アメリカ・フロリダ州マイアミ/「マイアミ・オープン」(ATP1000/3月22日~4月2日/賞金総額699万3450ドル/ハードコート)の男子シングルス決勝。
3ヵ月にわたる勝利の進撃に疲れたロジャー・フェデラー(スイス)はラファエル・ナダル(スペイン)を破ると、最後にお祝いのショットを観客席に向かって打ち込んだ。
フェデラーにはこれから、彼が受けるに値する2ヵ月のブレークがやってくる。
「僕はもはや24歳ではないから休息が必要なんだ」とフェデラーは言った。「僕の体は回復する必要がある」。
フェデラーは不平を言っているのではない。彼は35歳にしてキャリア最高のテニスの一角と呼べるものをプレーしている。それは本当に目覚ましいプレーで、これまで天敵に近かった宿命のライバルをも圧倒しているのだ。
決勝でフェデラーはナダルを6-3 6-4で倒し、ナダルに対する今年3度目の勝利を決めた。そして今大会33年の歴史で最年長の男子シングルス優勝者となった。
フェデラーは1月の全豪オープン決勝、また2週間前のインディアンウェルズ4回戦のタイトル獲得への過程でもナダルを倒している。
今年の男子ツアーで3度優勝した最初のチャンピオンとなったフェデラーは、これからしばらく休養をとろうとしているのだ。

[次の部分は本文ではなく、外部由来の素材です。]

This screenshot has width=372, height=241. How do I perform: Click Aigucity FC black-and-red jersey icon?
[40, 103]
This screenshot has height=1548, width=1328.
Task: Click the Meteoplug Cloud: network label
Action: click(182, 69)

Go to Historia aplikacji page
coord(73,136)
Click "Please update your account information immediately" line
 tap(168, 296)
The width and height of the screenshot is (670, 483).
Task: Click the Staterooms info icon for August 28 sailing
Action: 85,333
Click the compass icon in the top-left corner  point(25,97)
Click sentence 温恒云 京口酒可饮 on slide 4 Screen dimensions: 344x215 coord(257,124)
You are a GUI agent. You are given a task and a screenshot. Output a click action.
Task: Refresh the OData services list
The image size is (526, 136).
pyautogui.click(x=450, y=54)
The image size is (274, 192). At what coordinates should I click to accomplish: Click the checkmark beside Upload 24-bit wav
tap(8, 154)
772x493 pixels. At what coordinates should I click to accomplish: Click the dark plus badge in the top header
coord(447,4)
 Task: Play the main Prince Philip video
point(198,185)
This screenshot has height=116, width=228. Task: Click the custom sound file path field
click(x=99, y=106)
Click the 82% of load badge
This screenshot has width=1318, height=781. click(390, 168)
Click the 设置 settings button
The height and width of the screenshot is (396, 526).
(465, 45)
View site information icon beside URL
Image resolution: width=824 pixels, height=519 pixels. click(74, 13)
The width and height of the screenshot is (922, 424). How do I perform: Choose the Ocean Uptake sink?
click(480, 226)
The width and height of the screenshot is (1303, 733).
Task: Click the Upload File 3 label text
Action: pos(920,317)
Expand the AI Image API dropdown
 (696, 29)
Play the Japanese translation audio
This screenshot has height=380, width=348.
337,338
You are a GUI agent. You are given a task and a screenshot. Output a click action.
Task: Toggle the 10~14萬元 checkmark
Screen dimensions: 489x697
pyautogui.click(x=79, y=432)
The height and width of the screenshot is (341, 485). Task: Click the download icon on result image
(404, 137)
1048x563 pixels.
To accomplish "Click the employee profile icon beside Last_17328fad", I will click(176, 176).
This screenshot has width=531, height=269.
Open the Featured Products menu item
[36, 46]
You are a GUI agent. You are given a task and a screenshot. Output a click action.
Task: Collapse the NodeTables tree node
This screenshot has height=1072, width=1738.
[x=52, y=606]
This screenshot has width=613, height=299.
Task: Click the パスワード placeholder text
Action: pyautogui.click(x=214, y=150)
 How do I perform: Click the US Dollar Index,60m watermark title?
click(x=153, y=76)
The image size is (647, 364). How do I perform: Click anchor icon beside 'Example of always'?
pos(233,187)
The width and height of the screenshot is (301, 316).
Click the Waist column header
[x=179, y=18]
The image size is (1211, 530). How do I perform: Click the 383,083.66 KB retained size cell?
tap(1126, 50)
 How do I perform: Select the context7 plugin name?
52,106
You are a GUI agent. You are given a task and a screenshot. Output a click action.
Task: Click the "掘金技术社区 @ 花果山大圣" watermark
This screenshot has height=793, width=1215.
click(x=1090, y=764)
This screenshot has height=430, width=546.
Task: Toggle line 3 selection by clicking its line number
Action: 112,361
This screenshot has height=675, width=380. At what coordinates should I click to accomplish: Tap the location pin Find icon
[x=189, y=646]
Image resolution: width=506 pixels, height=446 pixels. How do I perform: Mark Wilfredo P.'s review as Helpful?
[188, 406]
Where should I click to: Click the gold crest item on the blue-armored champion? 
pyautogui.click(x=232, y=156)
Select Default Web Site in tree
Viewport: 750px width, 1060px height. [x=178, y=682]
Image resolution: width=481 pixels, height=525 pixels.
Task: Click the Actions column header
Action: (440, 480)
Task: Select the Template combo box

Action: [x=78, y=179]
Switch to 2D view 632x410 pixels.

4児の父であるフェデラーは来週、エキシビションでプレーする予定だが、5月の全仏オープンに戻る前のクレーコート・シーズンの大部分をスキップするつもりだと打ち明けた。
「健康を保ちたいんだ」とフェデラー。「体の調子がよく、気分がいいとき、僕はこのようなテニスを生み出すことができる。僕の気分がこうもよくなかったら、決勝でラファと戦ってはいなかっただろう」。
そこまでの重い仕事量ゆえ、過剰な期待は抱かずにマイアミ・キービスケーンにやって来たとフェデラーは言った。
また、決勝では疲れを感じていたとも打ち明けた。湿度が高く、30度近い気候も助けにはならなかっただろう。
それでも彼は勝った。ナダルは“信号”を思わせる鮮やかな黄色のシャツを身に着けていたが、フェデラーは速度を緩めはしなかった。